Yes, well, I was born in 1915 at the Moody family estate, called The Fastness, just east of Fingringhoe, a little village south of Colchester. (I know I only look to be sixty or so, but I am eighty-seven in this, the year of our Lord, 2002.) The Muggle maps of the area just east of Fingringhoe show it as a Danger Zone for whatever purposes suit their fancy - but the wards, disillusionments, and other dissuaders we've erected over the millennia do the job, even correcting Muggle cartographic efforts. My family's lands date back over nine hundred years before Hogwarts.

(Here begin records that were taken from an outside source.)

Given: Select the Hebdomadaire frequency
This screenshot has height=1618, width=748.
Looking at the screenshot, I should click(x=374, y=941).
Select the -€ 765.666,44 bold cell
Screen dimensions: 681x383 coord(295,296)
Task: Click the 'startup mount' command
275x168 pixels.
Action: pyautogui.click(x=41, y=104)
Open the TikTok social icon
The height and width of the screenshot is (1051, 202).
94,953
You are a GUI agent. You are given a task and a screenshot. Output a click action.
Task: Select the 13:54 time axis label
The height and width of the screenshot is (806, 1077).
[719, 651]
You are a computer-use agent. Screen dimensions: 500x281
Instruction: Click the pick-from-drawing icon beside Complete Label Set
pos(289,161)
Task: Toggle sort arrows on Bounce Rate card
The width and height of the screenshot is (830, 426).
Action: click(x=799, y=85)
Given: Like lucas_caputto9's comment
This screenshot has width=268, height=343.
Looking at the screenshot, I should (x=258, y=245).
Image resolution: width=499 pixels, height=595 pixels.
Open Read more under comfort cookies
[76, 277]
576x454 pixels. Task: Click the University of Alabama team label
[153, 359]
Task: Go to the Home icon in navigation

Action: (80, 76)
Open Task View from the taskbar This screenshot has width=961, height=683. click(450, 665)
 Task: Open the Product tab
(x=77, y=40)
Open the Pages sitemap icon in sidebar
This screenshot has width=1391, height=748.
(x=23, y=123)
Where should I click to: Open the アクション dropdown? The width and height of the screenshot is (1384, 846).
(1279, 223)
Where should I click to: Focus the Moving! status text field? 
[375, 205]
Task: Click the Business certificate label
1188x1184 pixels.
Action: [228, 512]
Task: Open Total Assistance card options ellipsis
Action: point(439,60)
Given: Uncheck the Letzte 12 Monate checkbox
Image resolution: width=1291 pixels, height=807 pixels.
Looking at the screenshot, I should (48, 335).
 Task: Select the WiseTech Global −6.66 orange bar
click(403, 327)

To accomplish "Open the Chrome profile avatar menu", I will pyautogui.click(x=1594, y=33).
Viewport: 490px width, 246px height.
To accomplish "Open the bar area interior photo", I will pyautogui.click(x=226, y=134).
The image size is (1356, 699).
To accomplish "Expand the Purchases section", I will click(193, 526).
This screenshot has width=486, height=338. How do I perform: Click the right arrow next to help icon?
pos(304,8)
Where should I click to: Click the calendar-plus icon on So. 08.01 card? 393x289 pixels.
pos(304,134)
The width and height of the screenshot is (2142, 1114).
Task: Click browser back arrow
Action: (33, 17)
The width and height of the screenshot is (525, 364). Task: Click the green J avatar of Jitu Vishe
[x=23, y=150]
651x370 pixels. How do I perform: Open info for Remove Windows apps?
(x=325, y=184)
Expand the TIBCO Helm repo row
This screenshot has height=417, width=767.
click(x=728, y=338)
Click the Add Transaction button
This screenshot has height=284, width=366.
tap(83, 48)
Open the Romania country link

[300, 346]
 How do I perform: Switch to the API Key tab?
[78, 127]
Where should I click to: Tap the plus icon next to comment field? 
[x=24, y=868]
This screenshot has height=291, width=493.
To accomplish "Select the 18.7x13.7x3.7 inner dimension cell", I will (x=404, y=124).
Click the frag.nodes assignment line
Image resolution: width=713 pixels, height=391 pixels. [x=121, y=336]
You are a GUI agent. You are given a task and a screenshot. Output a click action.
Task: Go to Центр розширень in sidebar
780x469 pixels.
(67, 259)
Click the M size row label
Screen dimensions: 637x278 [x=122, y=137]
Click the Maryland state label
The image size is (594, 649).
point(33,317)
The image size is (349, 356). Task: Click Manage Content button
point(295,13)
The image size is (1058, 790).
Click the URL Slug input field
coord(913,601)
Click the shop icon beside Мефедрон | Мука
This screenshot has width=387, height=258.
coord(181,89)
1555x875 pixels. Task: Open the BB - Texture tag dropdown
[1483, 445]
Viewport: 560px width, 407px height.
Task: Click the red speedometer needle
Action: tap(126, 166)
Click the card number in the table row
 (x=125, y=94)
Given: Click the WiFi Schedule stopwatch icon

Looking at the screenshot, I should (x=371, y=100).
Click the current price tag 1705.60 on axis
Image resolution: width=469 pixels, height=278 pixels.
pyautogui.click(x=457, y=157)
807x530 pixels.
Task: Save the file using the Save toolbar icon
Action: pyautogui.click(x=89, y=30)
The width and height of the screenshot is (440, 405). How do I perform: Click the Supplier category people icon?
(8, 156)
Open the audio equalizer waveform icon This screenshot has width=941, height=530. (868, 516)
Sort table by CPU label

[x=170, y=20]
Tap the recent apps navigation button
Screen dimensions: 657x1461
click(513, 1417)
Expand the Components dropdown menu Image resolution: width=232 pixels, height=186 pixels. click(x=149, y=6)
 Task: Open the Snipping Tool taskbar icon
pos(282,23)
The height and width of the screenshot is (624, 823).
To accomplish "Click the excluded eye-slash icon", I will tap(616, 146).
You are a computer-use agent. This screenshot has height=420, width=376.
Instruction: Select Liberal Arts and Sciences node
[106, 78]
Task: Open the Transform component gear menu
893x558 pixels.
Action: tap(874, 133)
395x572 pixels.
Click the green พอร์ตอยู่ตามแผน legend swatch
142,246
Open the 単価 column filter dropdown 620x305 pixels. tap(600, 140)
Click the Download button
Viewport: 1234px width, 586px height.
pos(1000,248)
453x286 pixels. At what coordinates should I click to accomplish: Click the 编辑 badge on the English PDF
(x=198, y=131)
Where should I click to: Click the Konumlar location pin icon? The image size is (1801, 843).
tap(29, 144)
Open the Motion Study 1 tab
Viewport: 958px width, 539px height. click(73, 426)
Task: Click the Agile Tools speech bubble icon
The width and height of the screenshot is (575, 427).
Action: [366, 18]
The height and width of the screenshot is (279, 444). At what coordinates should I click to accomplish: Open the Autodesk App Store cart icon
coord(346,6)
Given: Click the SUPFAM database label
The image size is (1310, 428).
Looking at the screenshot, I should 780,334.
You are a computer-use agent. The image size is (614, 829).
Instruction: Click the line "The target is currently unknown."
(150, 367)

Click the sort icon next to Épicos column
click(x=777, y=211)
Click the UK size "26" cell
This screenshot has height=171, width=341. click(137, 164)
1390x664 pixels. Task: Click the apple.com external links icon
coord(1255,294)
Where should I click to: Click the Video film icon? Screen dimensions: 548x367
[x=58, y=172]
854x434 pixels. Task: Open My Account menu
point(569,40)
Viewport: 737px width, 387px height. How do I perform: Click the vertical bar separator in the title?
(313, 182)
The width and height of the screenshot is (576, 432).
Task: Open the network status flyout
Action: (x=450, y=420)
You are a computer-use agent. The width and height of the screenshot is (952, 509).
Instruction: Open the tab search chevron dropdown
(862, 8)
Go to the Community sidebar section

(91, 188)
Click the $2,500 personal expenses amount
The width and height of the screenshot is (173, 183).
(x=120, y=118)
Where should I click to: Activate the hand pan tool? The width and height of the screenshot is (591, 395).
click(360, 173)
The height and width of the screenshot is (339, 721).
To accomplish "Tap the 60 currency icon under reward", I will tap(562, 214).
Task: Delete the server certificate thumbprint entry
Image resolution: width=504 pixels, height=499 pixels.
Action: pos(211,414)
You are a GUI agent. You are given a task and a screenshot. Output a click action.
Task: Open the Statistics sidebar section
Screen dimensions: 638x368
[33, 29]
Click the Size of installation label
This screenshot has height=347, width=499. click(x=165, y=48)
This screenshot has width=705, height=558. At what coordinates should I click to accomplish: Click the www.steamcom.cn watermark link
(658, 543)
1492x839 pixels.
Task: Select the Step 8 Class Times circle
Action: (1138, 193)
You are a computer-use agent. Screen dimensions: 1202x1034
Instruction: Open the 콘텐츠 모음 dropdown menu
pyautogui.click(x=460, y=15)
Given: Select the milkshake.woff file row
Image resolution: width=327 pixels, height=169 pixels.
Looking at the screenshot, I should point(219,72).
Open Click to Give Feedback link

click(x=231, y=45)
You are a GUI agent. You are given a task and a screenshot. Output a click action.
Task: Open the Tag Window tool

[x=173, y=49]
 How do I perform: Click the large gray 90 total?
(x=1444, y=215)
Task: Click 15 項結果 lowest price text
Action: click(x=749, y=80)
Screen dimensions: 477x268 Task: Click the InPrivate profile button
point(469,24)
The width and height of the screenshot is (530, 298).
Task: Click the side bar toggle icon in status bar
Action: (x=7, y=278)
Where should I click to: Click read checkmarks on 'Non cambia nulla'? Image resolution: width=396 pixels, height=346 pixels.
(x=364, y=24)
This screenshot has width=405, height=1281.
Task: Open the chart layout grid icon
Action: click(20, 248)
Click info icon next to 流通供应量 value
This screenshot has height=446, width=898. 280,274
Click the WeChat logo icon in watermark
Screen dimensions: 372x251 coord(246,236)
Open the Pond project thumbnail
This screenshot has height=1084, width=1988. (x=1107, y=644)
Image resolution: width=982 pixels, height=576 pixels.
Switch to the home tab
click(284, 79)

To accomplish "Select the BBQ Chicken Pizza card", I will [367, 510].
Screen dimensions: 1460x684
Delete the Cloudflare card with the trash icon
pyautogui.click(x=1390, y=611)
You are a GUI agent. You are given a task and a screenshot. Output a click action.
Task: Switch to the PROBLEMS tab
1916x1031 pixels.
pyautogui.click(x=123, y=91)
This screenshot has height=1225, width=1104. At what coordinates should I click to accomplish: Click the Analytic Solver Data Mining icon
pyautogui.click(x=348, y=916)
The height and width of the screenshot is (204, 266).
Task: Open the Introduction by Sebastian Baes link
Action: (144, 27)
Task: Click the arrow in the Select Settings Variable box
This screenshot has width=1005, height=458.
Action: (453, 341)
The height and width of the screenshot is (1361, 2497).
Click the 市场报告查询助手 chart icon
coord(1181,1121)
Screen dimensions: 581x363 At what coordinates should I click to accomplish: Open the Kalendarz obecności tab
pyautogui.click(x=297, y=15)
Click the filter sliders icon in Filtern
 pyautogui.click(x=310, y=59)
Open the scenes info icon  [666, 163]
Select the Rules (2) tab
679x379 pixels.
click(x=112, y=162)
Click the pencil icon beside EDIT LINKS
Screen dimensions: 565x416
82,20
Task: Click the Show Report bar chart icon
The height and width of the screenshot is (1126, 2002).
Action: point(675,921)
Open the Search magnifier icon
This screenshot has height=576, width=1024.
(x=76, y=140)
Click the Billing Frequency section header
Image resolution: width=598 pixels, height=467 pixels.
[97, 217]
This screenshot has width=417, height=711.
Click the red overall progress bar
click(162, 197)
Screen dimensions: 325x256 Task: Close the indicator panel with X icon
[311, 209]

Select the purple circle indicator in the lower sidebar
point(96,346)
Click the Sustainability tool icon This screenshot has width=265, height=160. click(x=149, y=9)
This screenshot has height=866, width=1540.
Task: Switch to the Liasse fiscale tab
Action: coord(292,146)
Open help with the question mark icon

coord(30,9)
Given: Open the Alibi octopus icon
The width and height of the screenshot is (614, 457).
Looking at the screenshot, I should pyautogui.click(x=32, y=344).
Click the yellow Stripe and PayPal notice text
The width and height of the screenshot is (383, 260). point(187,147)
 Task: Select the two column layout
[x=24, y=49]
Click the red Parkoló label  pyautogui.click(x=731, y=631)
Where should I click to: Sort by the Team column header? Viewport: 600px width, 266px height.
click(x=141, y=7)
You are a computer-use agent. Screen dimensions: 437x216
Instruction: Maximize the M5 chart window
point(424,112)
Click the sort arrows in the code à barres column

In 61 A.D., Celtic Queen Boudicca, led her army to sack and burn the Roman city of Londinium (now known as London of course). Then Roman Governor Gaius Suetonius Paulinus returned the favor and defeated her armies, and finally put down the last Celtic uprising incited by the evil version of Druids in England at that time. It wasn't what you think of as druidism today.

My ancestor fought along side the other wielders of magicae as it was known then, with the Romans, following in the footsteps of Willen the Great Olivehander that discovered, developed, and brought magik to England in 382 B.C. His was magic as we know it now, which was then opposed to that particularly nefarious flavor of druidic sorcery.

He was Alastoria Moddia. The family name was conferred along with the land grant. Moddia comes from the Latin word modicus, for unnoticed or undistinguished, and the Latin word diabolus, for the devil.

In short, the 'one who goes unnoticed like a devil,' a spy.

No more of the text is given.